Looking at the data below, state how many lines contain "computer". No other words are wanted.
==========
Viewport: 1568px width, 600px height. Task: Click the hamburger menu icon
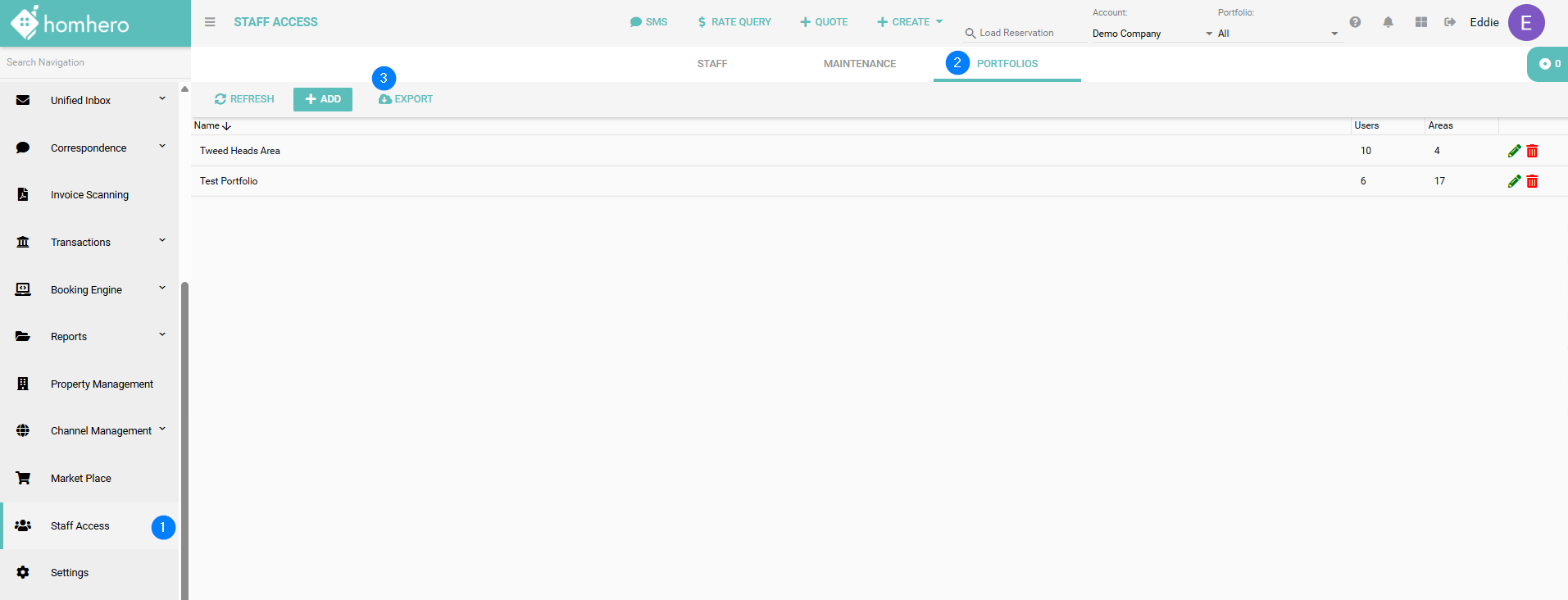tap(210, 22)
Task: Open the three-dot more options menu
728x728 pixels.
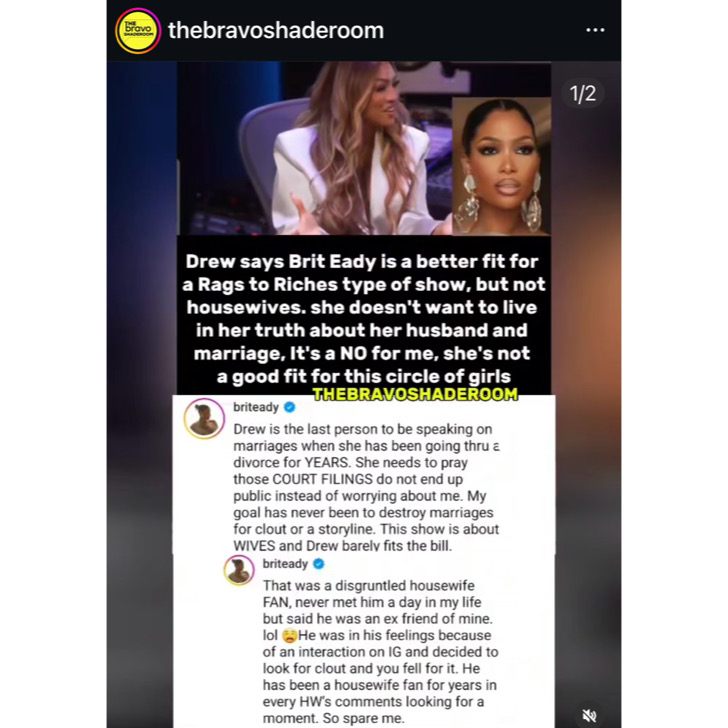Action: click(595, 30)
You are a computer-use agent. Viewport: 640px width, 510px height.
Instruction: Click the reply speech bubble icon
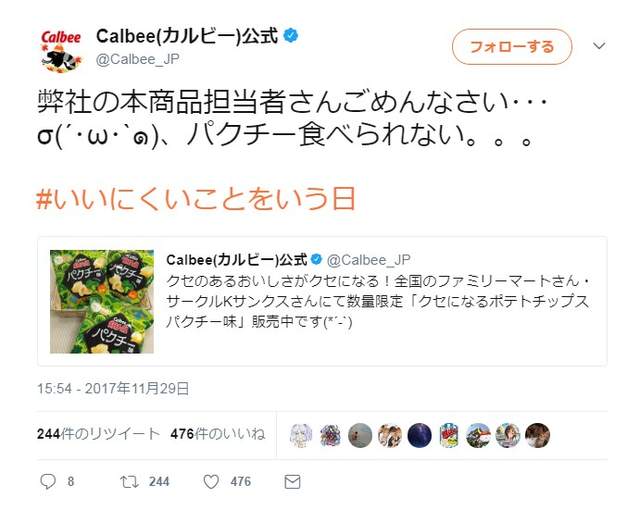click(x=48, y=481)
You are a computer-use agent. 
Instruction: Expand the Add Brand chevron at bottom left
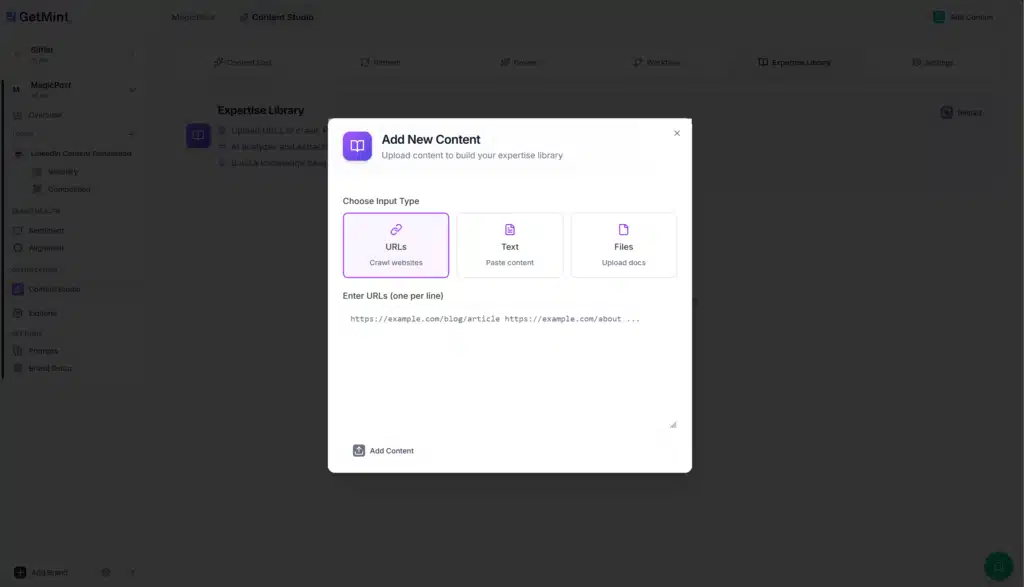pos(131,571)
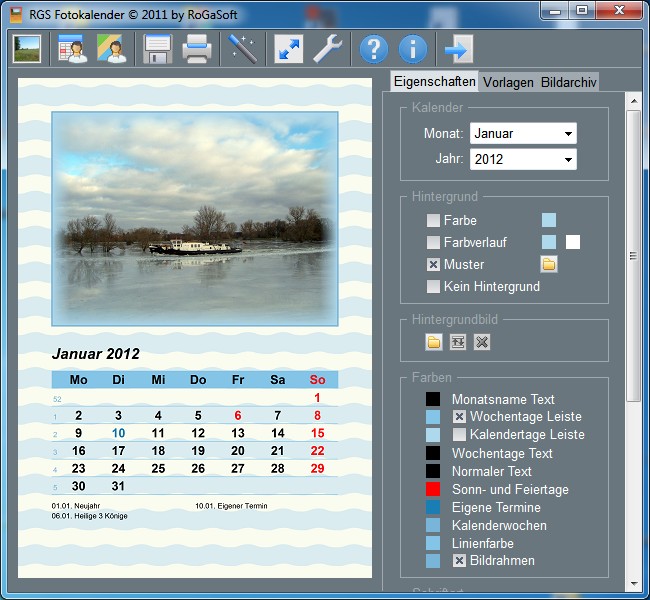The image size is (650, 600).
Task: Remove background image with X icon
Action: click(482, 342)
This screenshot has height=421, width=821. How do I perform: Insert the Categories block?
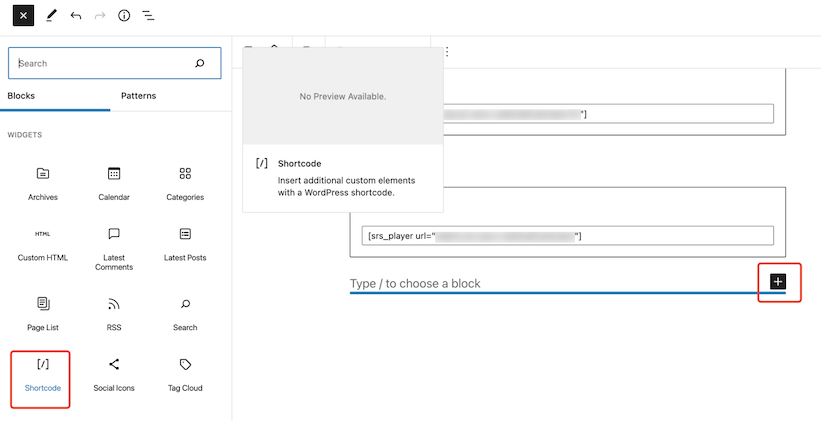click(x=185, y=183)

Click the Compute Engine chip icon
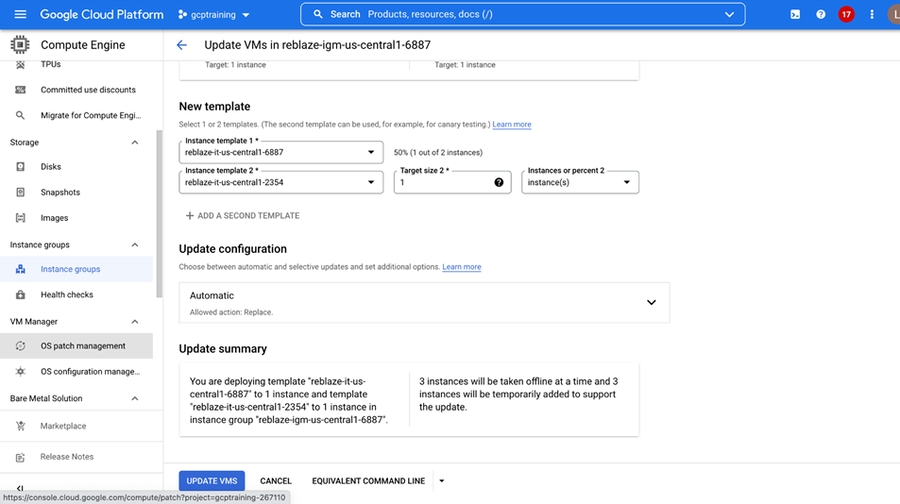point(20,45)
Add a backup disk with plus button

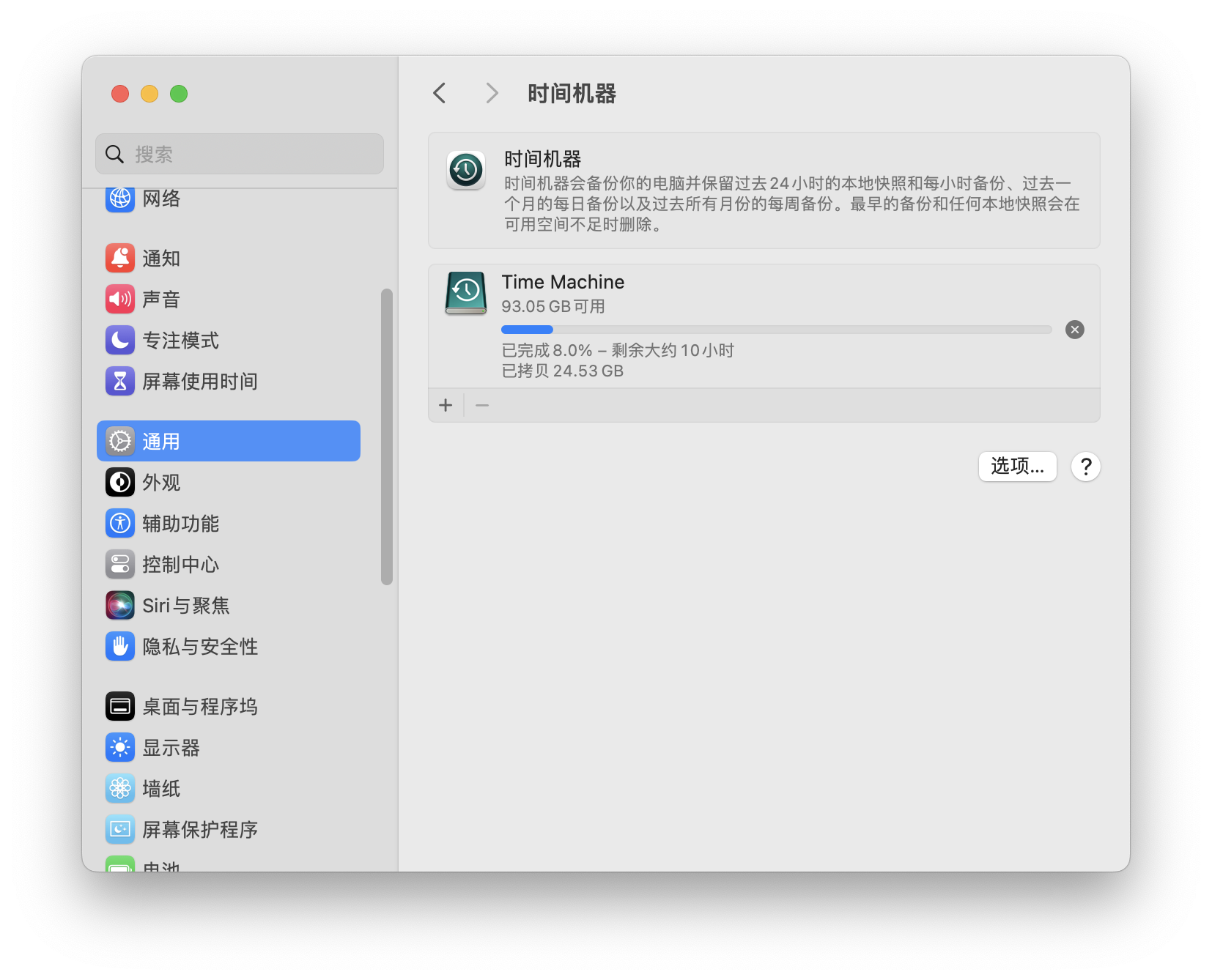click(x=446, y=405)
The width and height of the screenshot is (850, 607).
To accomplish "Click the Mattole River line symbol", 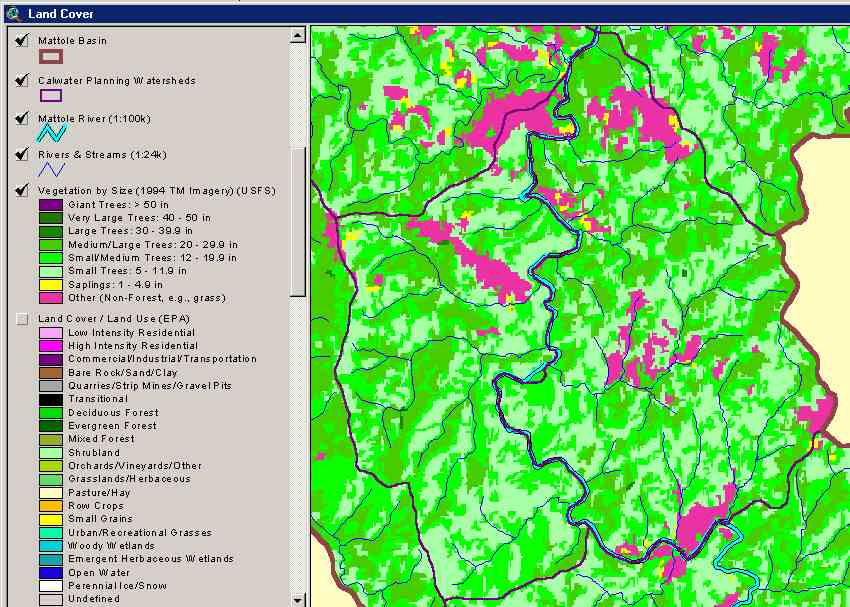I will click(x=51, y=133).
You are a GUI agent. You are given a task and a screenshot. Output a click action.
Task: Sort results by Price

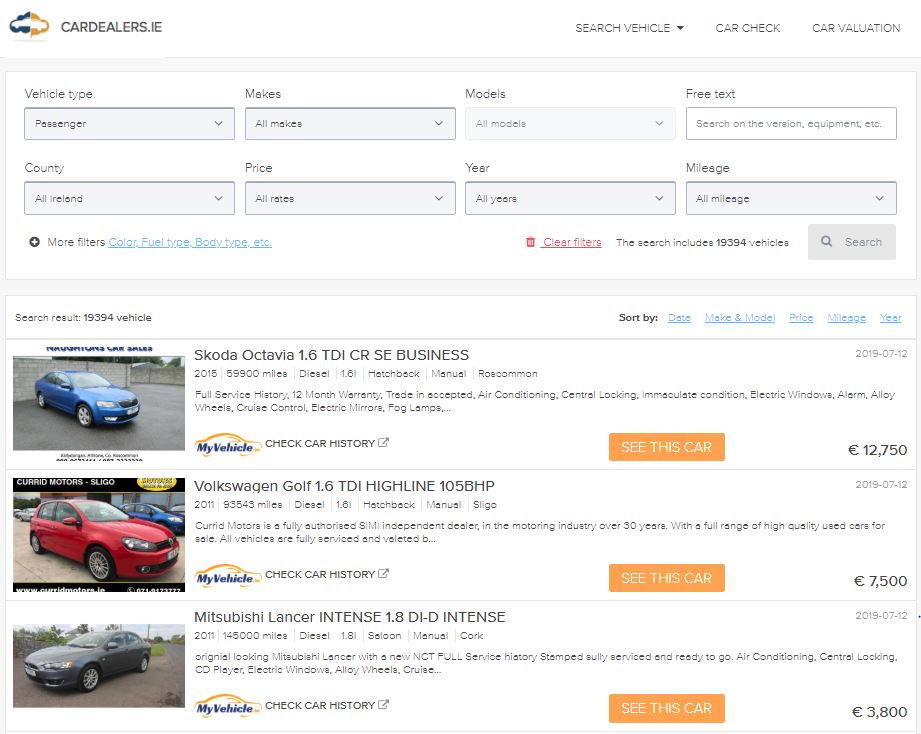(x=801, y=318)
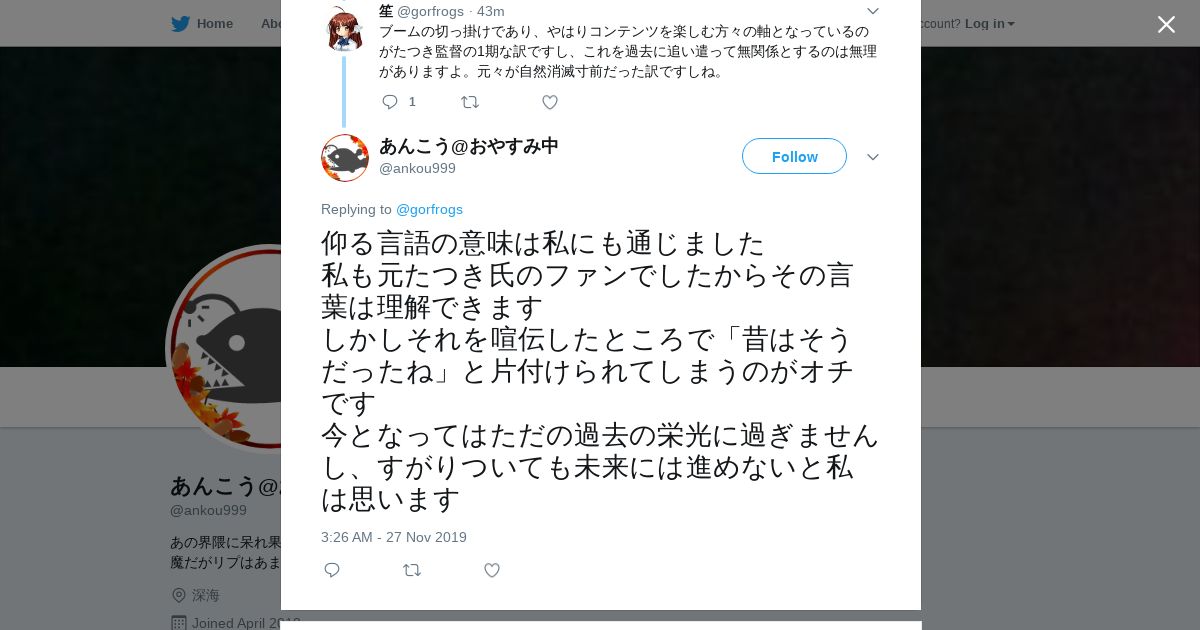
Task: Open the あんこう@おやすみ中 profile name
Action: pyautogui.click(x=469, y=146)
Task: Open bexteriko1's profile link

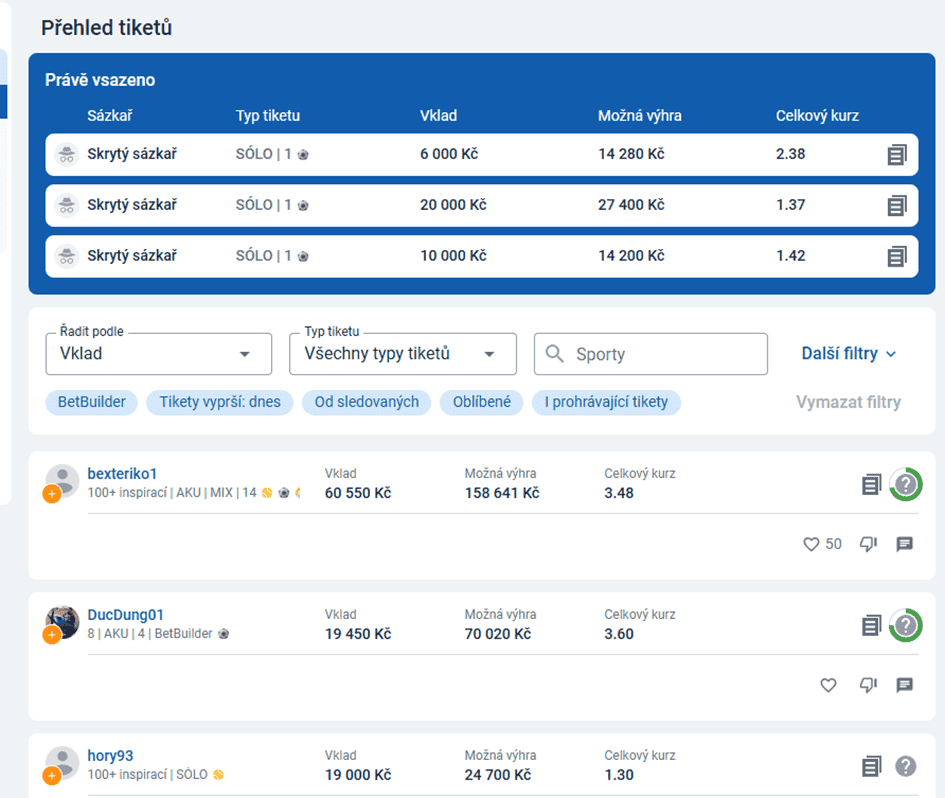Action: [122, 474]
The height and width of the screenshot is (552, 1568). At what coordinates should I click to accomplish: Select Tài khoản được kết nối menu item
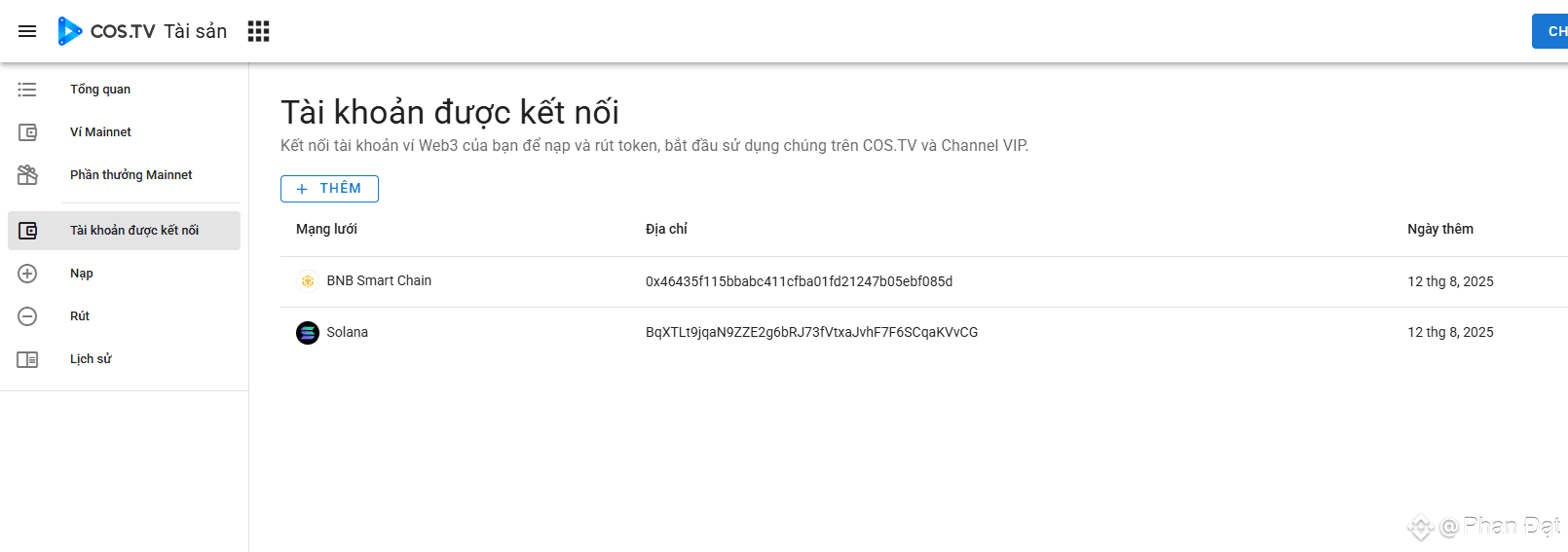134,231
==========
◆ Your solution ◆
2